* _Task prompt_
Rewrite the lines starting with the one that contains "Given: Open Tommy Beer's display name link" and continuing through the end of the entries, replacing "screenshot" with "image" and leaving everything else unchanged. Omit the pictures from your answer.

[Screen grounding entries]
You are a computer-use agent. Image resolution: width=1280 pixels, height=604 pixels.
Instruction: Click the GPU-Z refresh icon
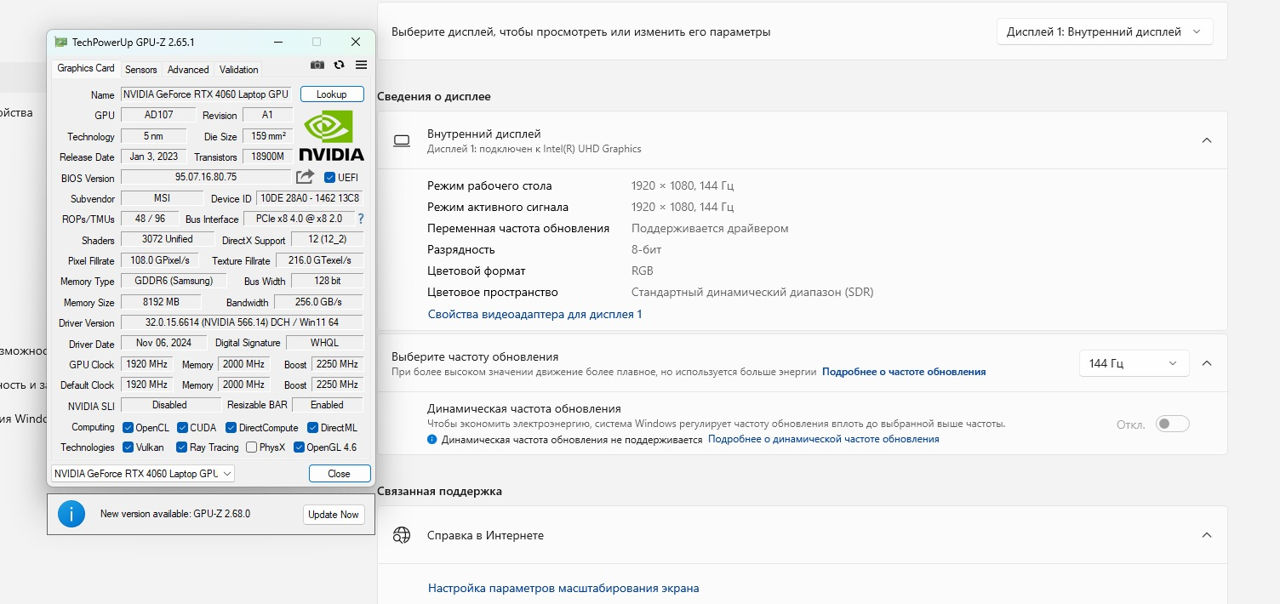point(339,65)
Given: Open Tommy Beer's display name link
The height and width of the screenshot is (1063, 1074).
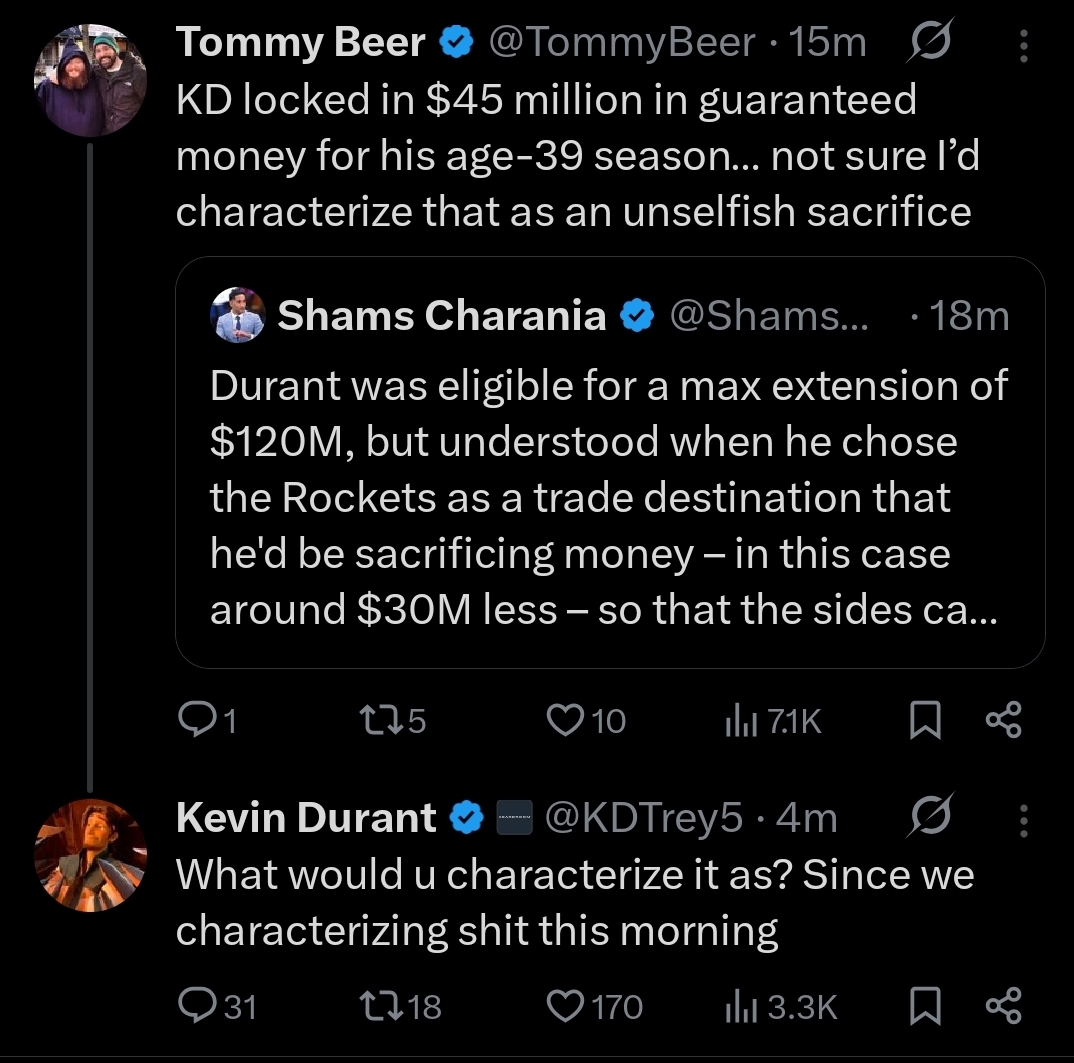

* _Complete output_
Given: Open Tommy Beer's display name link
The height and width of the image is (1063, 1074).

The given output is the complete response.